A deductible is the amount of money a policyholder must pay out-of-pocket before an insurance company begins to cover the remaining costs. Deductibles are a fundamental component of most insurance policies, including health, auto, home, and business insurance.
How Do Deductibles Work?
When you file a claim, you are responsible for paying the deductible amount. Only after this amount is paid will the insurance company pay for the covered expenses exceeding the deductible. For example, if you have a $1,000 deductible on your car insurance and incur $3,000 in damages from an accident, you would pay the first $1,000, and the insurance company would cover the remaining $2,000.
Types of Deductibles
Fixed Dollar Deductible: This is a specific amount you must pay each time you file a claim. It’s common in health and auto insurance policies.
Percentage Deductible: In some cases, particularly with homeowners insurance, the deductible might be a percentage of the insured value. For instance, if your home is insured for $200,000 and you have a 2% deductible, your out-of-pocket cost would be $4,000 before insurance covers the rest.
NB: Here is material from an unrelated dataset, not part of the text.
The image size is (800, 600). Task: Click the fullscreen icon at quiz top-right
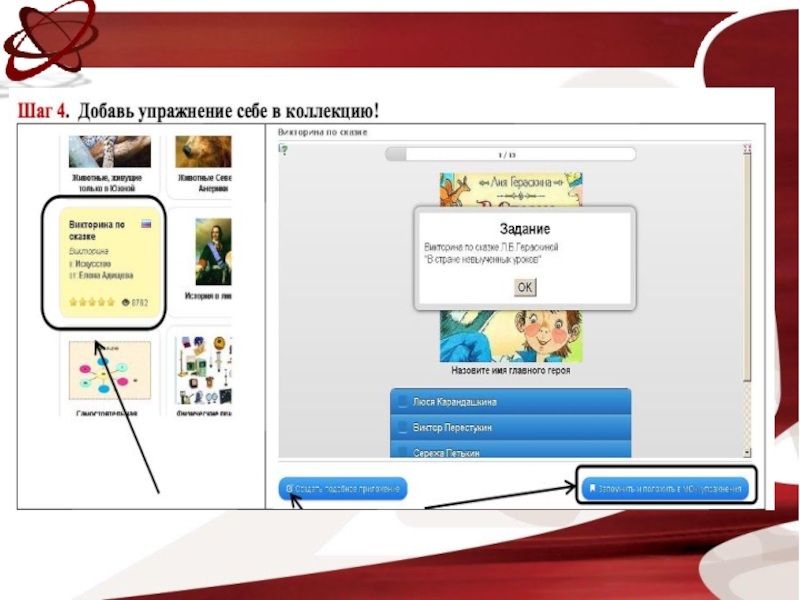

Per-Claim vs. Annual Deductible: Per-Claim Deductible: You pay the deductible every time you file a claim.
Annual Deductible: Common in health insurance, this deductible resets each year. You pay out-of-pocket until your total expenses reach the deductible amount for the year.
Why Do Deductibles Exist?
Cost Control: Deductibles help keep insurance premiums more affordable. Higher deductibles typically result in lower premiums because the policyholder assumes more initial risk.
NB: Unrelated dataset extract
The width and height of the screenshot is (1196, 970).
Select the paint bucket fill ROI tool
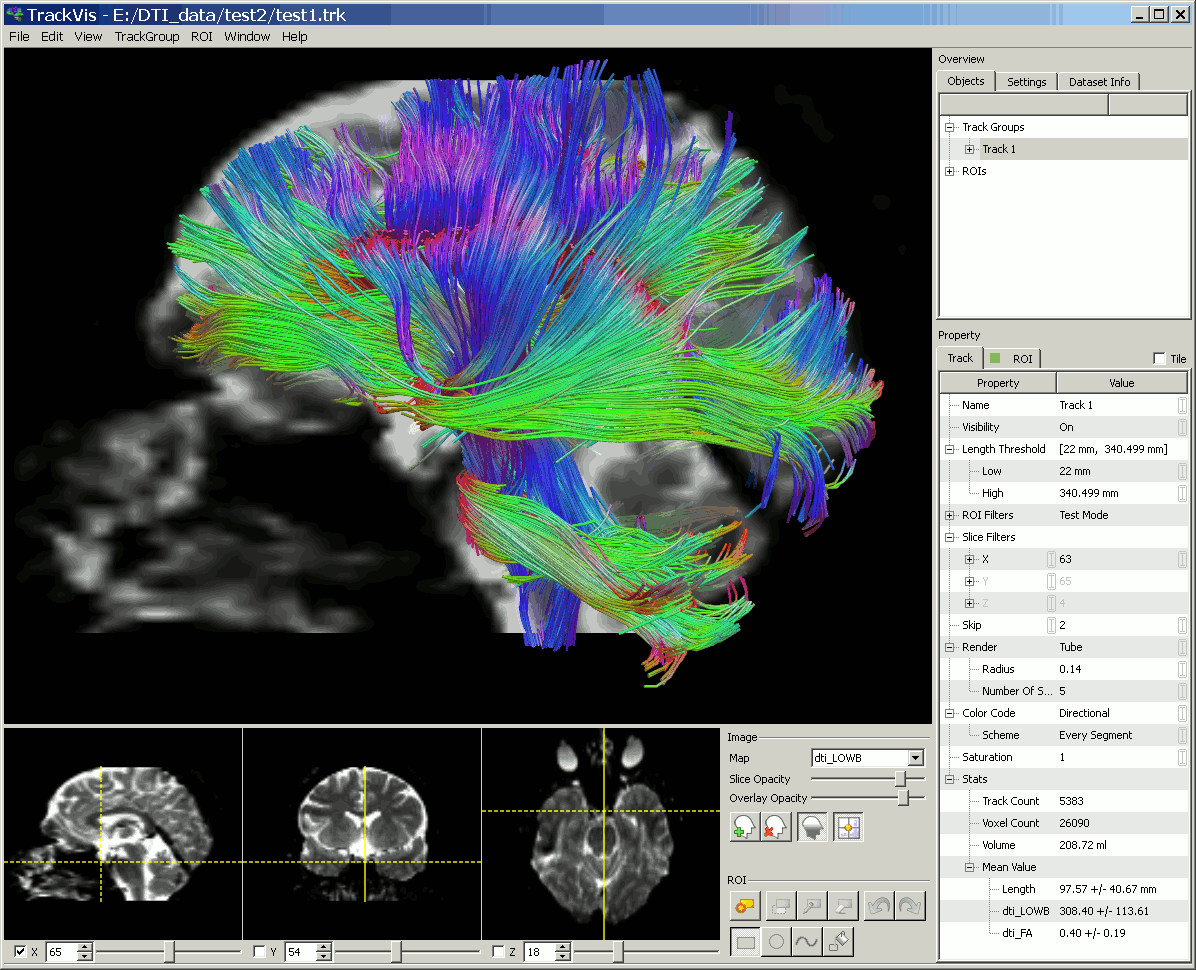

Reduced Claims Frequency: Deductibles discourage policyholders from filing small or frivolous claims, reducing the number of claims an insurer must process and pay out.
Shared Responsibility: Deductibles ensure that policyholders share in the financial responsibility of their care or damages, promoting cautious behavior and maintenance of insured assets.
Choosing the Right Deductible
When selecting an insurance policy, choosing the right deductible is crucial. Here are some considerations:
Financial Ability: Assess your ability to pay the deductible in case of a claim. A higher deductible can lower your premium but may be challenging to pay if an incident occurs.
Risk Tolerance: Determine how much risk you are comfortable assuming. If you prefer lower out-of-pocket costs during an emergency, a lower deductible might be preferable, albeit with a higher premium.
Frequency of Claims: Consider how often you might need to file a claim. If you anticipate frequent claims, a lower deductible might be more cost-effective over time.
Impact on Premiums
The relationship between deductibles and premiums is inverse. Generally, the higher the deductible, the lower the premium, and vice versa. This trade-off allows policyholders to customize their insurance based on their financial situation and risk appetite.
Conclusion
Deductibles are a key feature of insurance policies that influence both the cost of premiums and the financial burden on policyholders when filing claims. Understanding how deductibles work and carefully selecting an appropriate deductible can help balance cost savings with financial protection, ensuring optimal insurance coverage tailored to individual needs and circumstances.